Friday 15 July 2005

Speed

Speed - Max Beerbohm

In this essay "Speed", Max Beerbohm narrates the various incidents which affected his life – as a consequence of speed, and its effect in the day to day affairs of the common man. While exploring the aspects of speed in its context, he pleads for a humane outlook towards life.

Beerbohm cites the poem of William Ernest Henley, whose light of fame shone fiercely in the 1890s. in the very early days of motoring, young Mr.Alfred Harmsworth, who was one of his great admirers, took him out for a long drive in to the country. The Mercedes was for him a glorious revelation, and his muse vibrantly responded, prompting him to write the fine poem which he author has used as an epigraph to the essay.

In those days, cars were not the things they are now. They were wide open to the elements, and wind-screens were unknown and in fine dry weather, air rushed in to the lungs with the utmost violence.

According to Beerbohm, by the discovery of the Mercedes, our portion in Time has been very appreciably magnified. Henley had made a god of literature, the British Empire, and the Tory party. And here was a new god for him – speed. Because, he believed in the idea of Progress.

In a sense, mankind has always loved speed. Speed has always been acknowledged to be great fun. The Marathon race was a very popular institution. So were the Roman chariot races. Coaches seem, indeed, to have been a godsend to all novelists and essayists. There was magic in them. They are not romantic to us alone: they were so to their contemporaries.

It would seem that in machinery there is for most of us something non-conductive of emotion. A man on a horse, a man sailing a boat in a great gale, strikes a chord in us and is a promising subject for literary art. But the man in the aeroplane or in the motor-boat or in the motor-car is somehow less inspiring.

Mental speed has always commanded admiration, like speed of limb. Father Newman wrote his lovely Apologia in eight weeks, and Samuel Johnson his fine Rasselas in the evenings of one week. Edward Gibbon wrote the Decline and Fall of the Roman Empire in six months, and Christopher Wren designed St.Paul’s Cathedral in twenty-five minutes. The rapidity of transport that is now at our disposal had duly accelerated the pace at which our brains work. The author has an impression that most people do talk, and eat, much faster than when he was young. Most of the people he happens to meet now are employed somewhere, and after luncheon must hurry back to the places they came from.

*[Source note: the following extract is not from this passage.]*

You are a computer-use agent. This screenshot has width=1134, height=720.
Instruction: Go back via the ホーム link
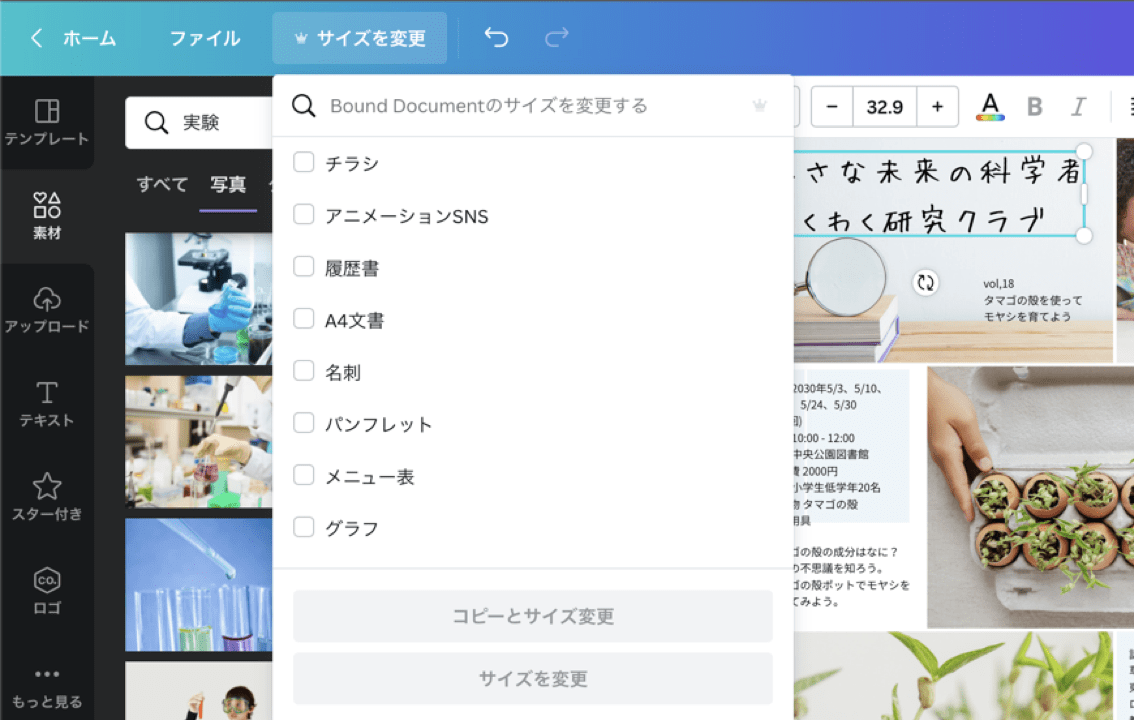88,37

Bu the author would rather sigh for strolling home, well-satisfied, along the uncrowded pavements and across the quite safe roads.

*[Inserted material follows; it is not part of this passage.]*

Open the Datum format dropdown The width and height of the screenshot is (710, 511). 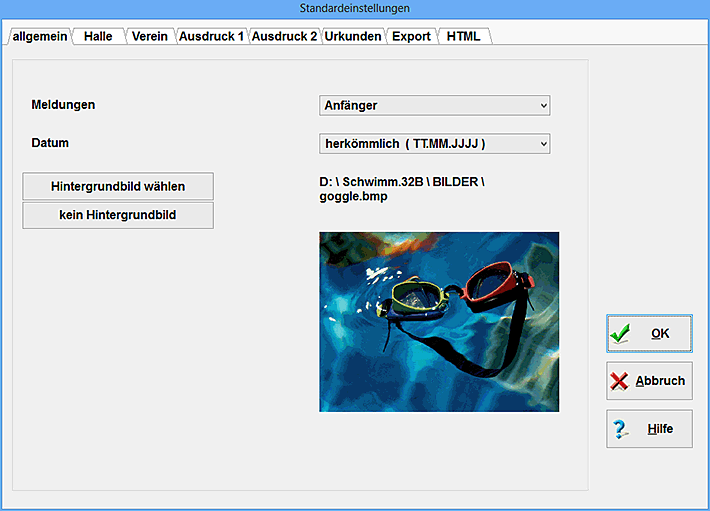click(x=434, y=144)
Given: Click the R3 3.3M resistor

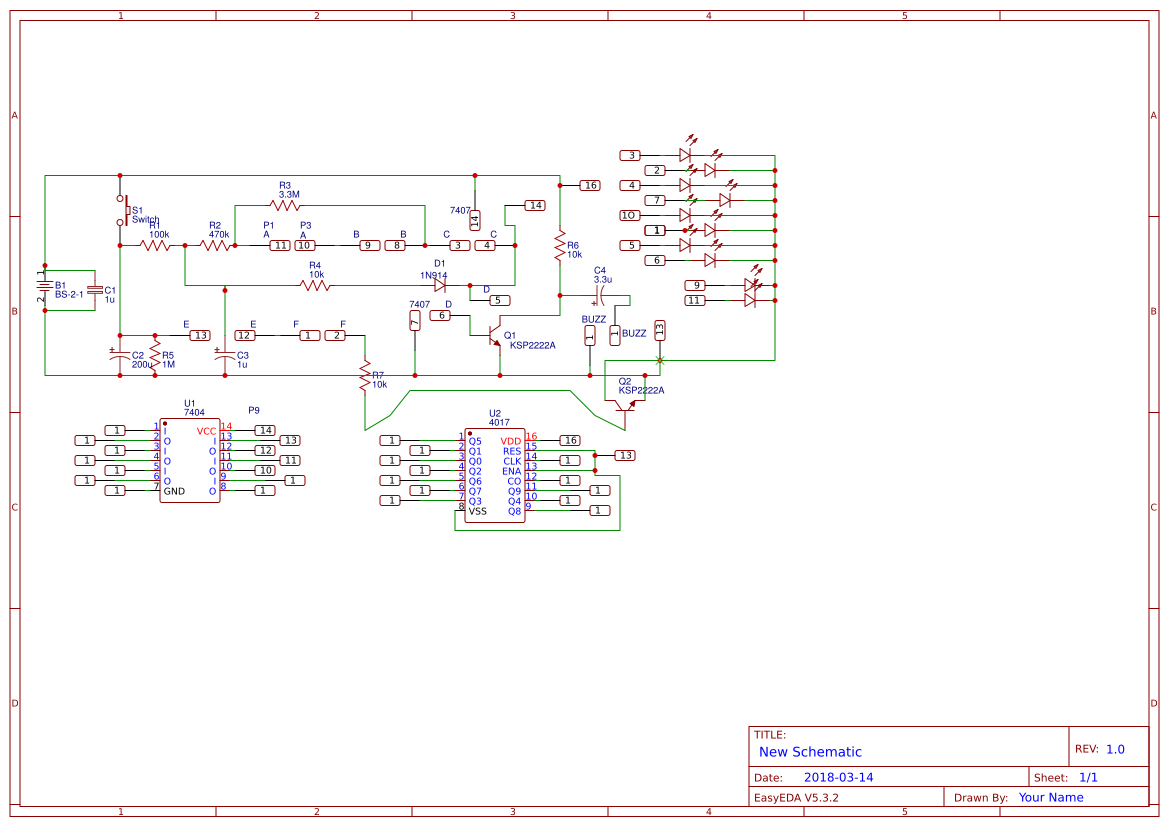Looking at the screenshot, I should [285, 205].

Roads are a painful subject nowadays. They are places for motorists only. A motorist friend of the author was complaining to him bitterly about the behaviour of pedestrians who were abominably careless and stupid. The author tried to appeal to reason. He says, “After all, we were on the roads for many many centuries before you came along in your splendid car. And remember, it isn’t we that are threatening to kill you. It is you that are threatening to kill us.

When the children of this generation, brought up in fear, shall have become adults, what sort of nervous ailments will their progeny have, one wonders? Very old people and very young people form the majority of those who are annually slaughtered upon our roads.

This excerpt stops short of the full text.